Data items:
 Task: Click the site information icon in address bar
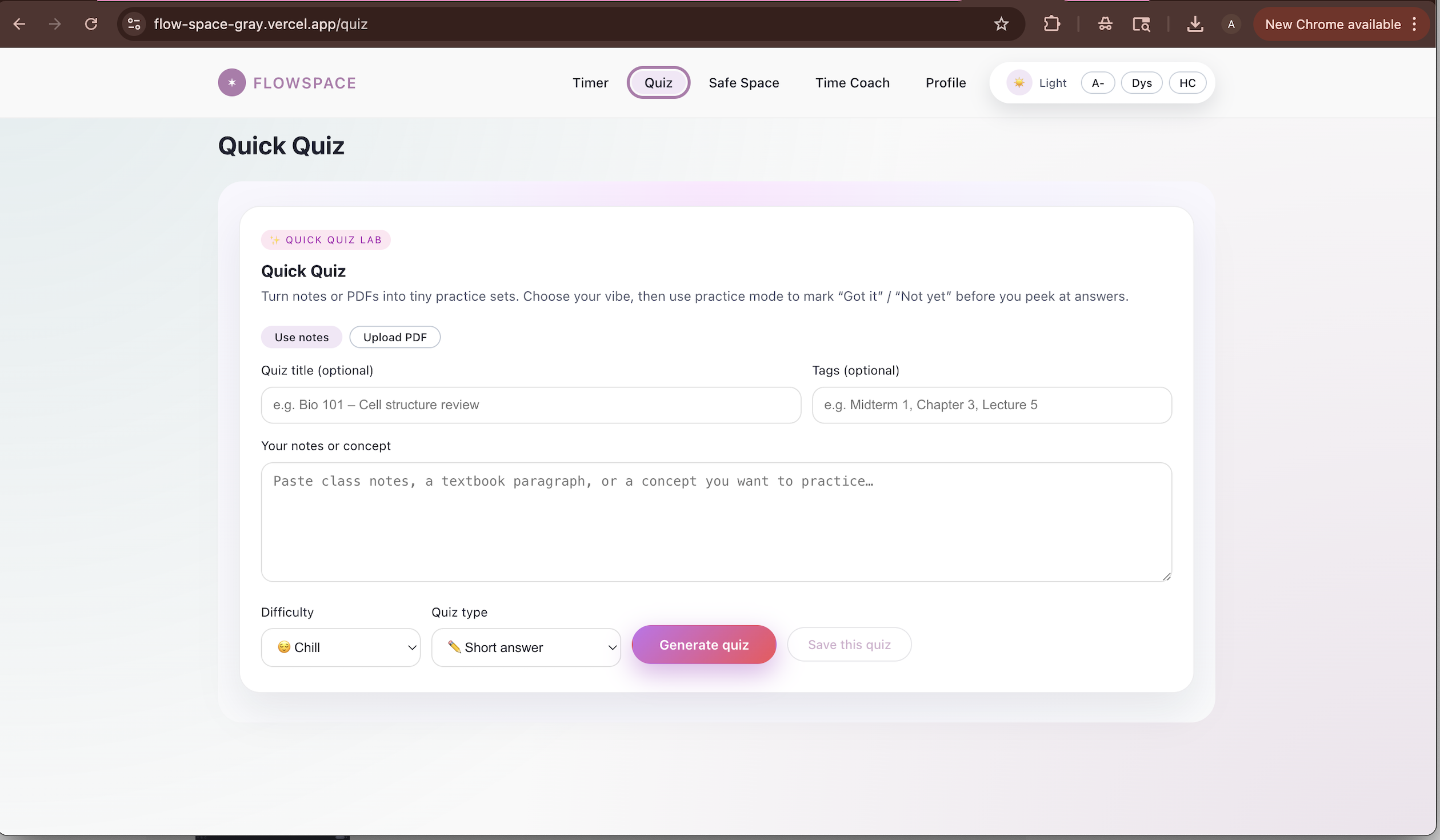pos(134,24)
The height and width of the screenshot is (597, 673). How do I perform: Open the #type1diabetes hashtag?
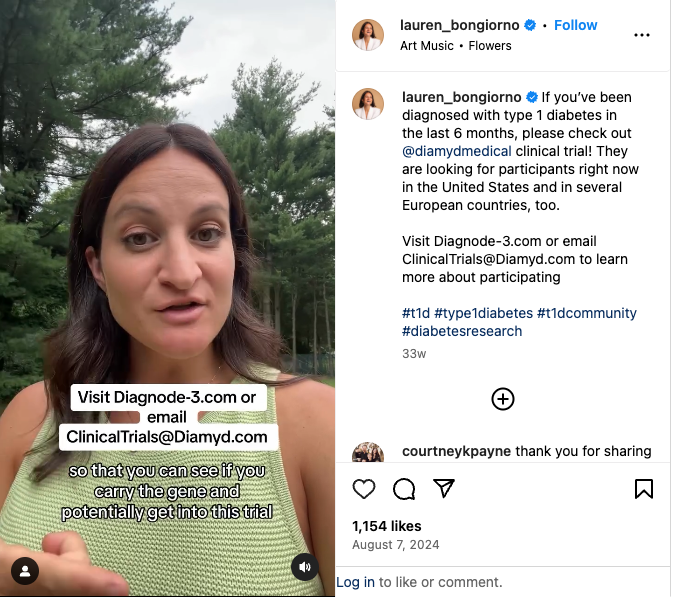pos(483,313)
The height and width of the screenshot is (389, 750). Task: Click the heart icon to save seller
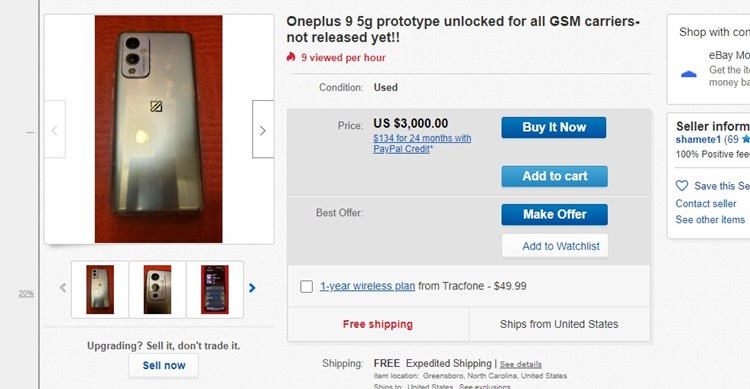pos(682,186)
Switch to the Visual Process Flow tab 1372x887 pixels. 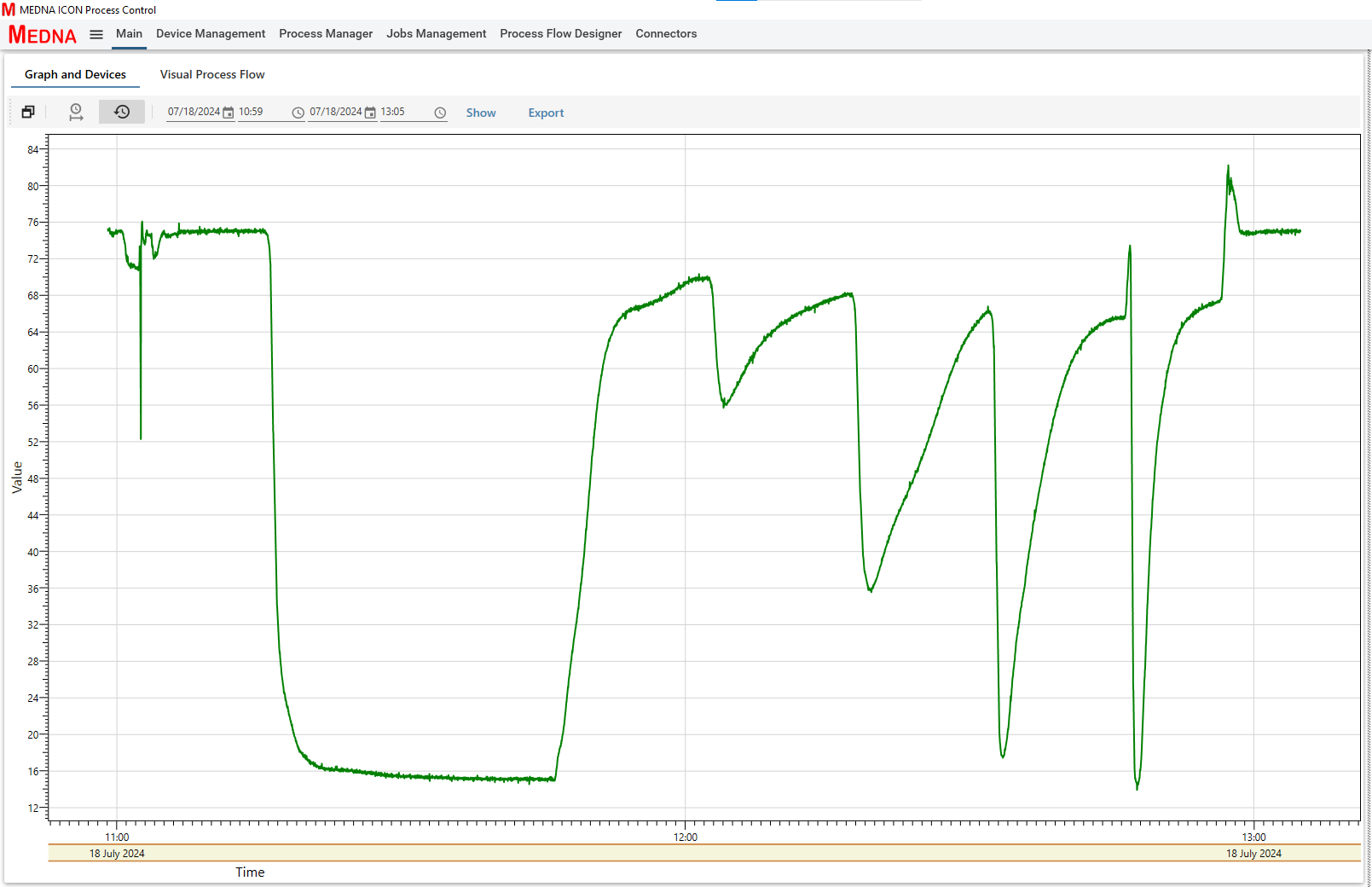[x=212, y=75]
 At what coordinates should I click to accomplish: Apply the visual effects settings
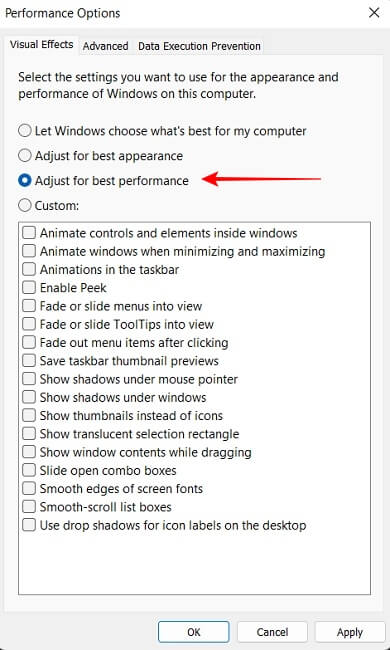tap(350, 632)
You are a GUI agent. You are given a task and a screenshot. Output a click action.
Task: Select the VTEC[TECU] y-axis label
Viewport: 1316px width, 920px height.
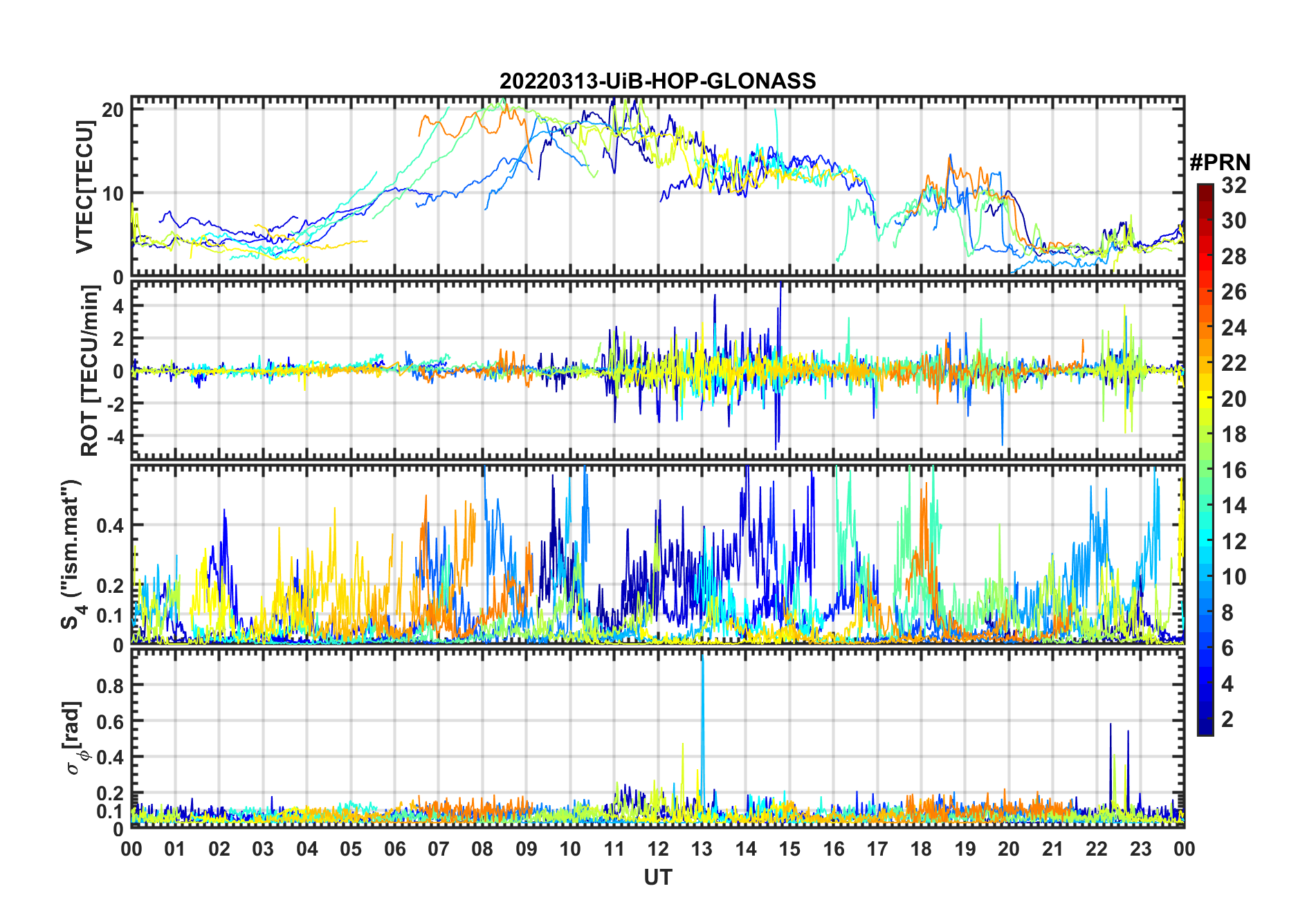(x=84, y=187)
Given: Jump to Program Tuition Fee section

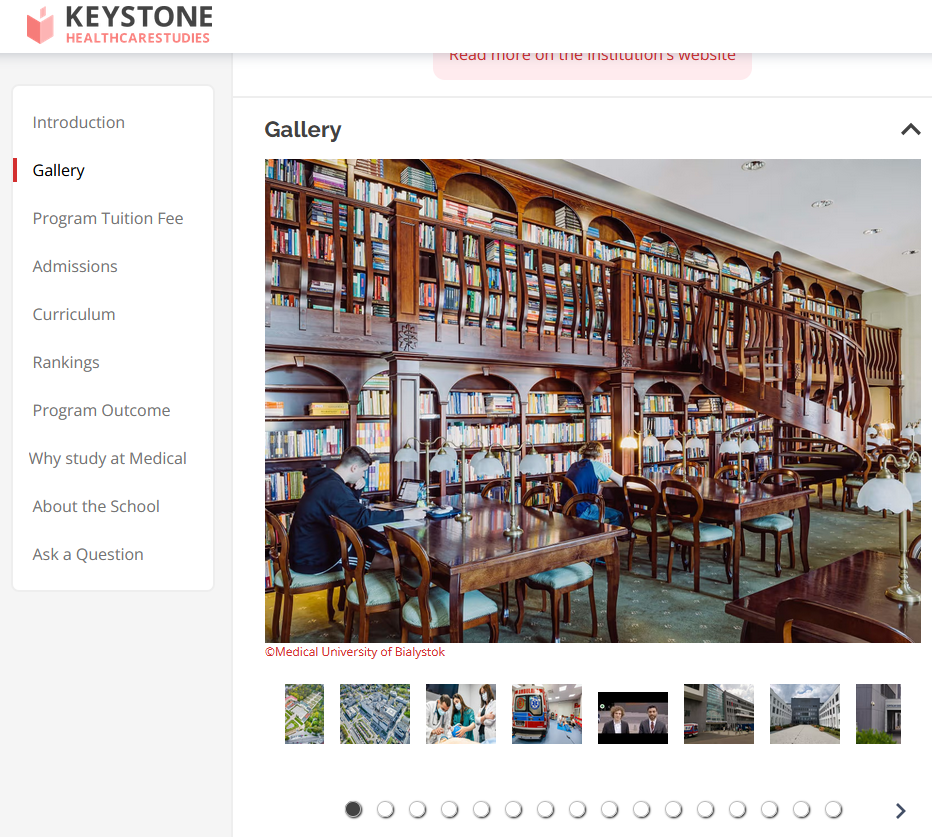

* EXERCISE DESCRIPTION
Starting with the line that contains "You are a GUI" and going on through the end of the data items, write the lines again with "screenshot" replaced by "screen capture" and nothing else changed. Leave the pictures out of your answer.

* FINAL RESULT
You are a GUI agent. You are given a task and a screen capture. Output a click action.
Task: Select the VTEC[TECU] y-axis label
Viewport: 1316px width, 920px height.
(x=84, y=187)
Given: Jump to Program Tuition Fee section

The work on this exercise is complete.